2. The method of claim 1 wherein said rotary pump is a peristaltic
pump.
3. The method of claim 1 further comprising the step of causing
said rotary pump to be coupled to said stepper motor through a
reduction gear.
4. The method of claim 3 wherein said reduction gear is 2:1 or
greater.
5. The method of claim 1 further comprising sensing a rotational
position of said stepper motor using a rotary encoder.
6. The method of claim 5 wherein said processor interpolates
between positions of said rotary encoder.
7. The method of claim 1 wherein said stepper motor has a
resolution of at greater than 70,000 steps per revolution.
8. The method of claim 1 further comprising causing said stepper
motor to operate at a plurality of different resolutions during a
dispense cycle.
9. The method of claim 8 wherein said stepper motor operates at
both 1000 steps per revolution and at least 10,000 steps per
revolution during a dispense cycle.
10. An apparatus for dispensing fluid comprising: a rotary pump; a
stepper motor coupled to said rotary pump; a nano-stepping drive
system under control of a processor driving said stepper motor; a
move profile stored in said processor for causing said stepper
motor to move said rotary pump a predetermined amount to dispense a
predetermined amount of fluid.
11. The apparatus of claim 10 wherein said rotary pump is a
peristaltic pump.
12. The apparatus of claim 10 further comprising a rotary encoder
coupled to said stepper motor.
13. The apparatus of claim 12 wherein said processor causes said
stepper motor to interpolate between positions of said rotary
encoder.
14. The apparatus of claim 10 further comprising a reduction gear
between said rotary pump and said stepper motor.
15. The apparatus of claim 14 wherein said reduction gear is 2:1 or
greater.
16. A method for precision fluid dispensing comprising the steps
of: causing a processor to control a stepping position of at least
one stepper motor; coupling a stepper motor driver for driving a
stepper motor to said processor and to said stepper motor; coupling
a peristaltic pump mechanically to said stepper motor, said
processor causing said peristaltic pump to rotate with a stepping
precision of at least 10,000 steps per revolution.
17. The method of claim 16 wherein said stepping precision is
greater than 125,000 steps per revolution.
18. The method of claim 16 further comprising placing a reduction
gear between said stepper motor and said peristaltic pump.
19. The method of claim 16 further comprising coupling an optical
encoder mechanically to said stepper motor, said optical encoder
electrically also coupled to said processor.
20. The method of claim 19 wherein said processor causes said
stepper motor to interpolate between positions of said optical
encoder.
Description
[0001] This application is related to and claims priority from U.S.
provisional patent applications 60/536,291 file Jan. 14, 2004 and
60/537,777 file Jan. 20, 2004. Applications 60/536,291 and
60/537,777 are hereby incorporated by reference.
BACKGROUND
[0002] 1. Field of the Invention
[0003] The present invention relates generally to the field of
fluid pumps and more specifically to the use of a multiple
resolution stepping drive for a peristaltic or rotary pump.
[0004] 2. Description of the Prior Art
[0005] Peristaltic pumps have a unique advantage over other pumps
in that they can be cleaned by merely removing the tubing and
discarding it.

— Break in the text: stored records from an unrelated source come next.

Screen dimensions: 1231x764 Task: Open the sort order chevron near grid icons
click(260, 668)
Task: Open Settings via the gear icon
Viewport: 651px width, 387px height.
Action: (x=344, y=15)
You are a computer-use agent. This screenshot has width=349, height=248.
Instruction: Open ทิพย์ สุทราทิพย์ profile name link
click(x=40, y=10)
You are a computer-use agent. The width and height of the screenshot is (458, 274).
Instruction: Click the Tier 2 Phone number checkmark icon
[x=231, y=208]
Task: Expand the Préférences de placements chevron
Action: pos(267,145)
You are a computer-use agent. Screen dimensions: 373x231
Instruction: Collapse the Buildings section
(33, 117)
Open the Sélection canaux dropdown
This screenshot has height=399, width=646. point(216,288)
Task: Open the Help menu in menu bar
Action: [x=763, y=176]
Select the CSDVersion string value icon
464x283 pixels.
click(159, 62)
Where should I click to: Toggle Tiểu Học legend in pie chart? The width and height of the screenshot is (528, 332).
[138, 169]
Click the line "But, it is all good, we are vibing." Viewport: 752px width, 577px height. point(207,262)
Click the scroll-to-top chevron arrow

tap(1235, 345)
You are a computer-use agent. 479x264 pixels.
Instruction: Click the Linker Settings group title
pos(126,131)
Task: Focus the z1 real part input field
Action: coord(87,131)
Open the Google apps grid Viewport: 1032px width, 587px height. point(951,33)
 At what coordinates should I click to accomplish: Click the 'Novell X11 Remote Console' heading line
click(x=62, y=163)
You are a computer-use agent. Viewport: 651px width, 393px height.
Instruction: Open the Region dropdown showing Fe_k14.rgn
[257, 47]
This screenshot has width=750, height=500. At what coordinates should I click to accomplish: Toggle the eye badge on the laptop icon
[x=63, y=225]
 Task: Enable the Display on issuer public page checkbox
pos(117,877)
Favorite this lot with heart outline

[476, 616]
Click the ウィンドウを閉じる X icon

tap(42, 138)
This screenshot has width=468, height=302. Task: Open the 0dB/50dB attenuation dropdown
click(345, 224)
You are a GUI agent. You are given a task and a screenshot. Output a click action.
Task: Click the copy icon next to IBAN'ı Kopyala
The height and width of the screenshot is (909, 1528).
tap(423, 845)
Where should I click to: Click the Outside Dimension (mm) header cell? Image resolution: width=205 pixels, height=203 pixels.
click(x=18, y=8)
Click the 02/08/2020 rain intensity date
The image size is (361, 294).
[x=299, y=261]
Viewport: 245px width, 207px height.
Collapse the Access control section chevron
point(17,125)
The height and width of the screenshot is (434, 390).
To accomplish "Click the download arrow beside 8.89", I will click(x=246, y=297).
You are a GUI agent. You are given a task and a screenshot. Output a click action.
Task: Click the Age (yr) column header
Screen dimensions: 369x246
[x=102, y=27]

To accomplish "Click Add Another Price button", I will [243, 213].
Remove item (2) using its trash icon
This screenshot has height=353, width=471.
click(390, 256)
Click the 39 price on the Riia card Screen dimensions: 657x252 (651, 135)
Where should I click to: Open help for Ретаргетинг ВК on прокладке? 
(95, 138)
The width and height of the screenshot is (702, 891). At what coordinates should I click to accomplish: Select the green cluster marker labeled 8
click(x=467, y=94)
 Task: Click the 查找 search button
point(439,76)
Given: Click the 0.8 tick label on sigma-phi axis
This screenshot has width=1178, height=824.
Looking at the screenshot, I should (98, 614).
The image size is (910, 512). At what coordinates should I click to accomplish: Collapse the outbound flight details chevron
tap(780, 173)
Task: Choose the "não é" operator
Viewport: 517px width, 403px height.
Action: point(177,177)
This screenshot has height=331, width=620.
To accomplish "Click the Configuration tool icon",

New tubing is rapidly loaded making product
changeover quite easy and contamination free. Also, the fluid
shearing effect on tubing, known with other pumps, does not exist
with peristaltic pumps. This protects products being pumped such as
fluids containing fragile blood cells.
[0006] A major problem with peristaltic pumps is precision and
accuracy. This is true even when stated accuracy is said to be some
fixed value, for example +/-0.5%. Over a period of a product run,
the tubing and other accessories can change resulting in a loss of
precision, because the precision is directly related to the tube
diameter as well as the rotor speed.
SUMMARY OF THE INVENTION
[0007] The present invention relates to a method and system for
controlling a rotary pump where a rotary pump can be coupled to a
stepper motor, and the stepper motor can be controlled with micro-
or nano-stepping accuracy using a processor controlled drive
system. The processor controlled drive system moves the stepper
motor according to a predetermined move profile; this causes the
rotary pump to dispense a precision amount of fluid. The rotary
pump can be a peristaltic pump or any other type of pump. The
rotary pump can be coupled to the stepper motor through a reduction
gear with a reduction ratio of 2:1, 7:1 or similar. The stepper
motor can have an internal rotational encoder, or it be
mechanically coupled to a rotational position encoder so that a
measure of the rotation position can be fed back to the processor.
The processor can cause the stepper motor to interpolate between
pulse positions of the encoder.
[0008] Using the present invention, it is possible to achieve a
stepping resolution of at least 125,000 steps per revolution. With
a 2:1 reduction gear, it is possible to achieve as high as 250,000
steps per revolution. The present invention allows the stepper
motor to operate at different resolutions during a dispense cycle.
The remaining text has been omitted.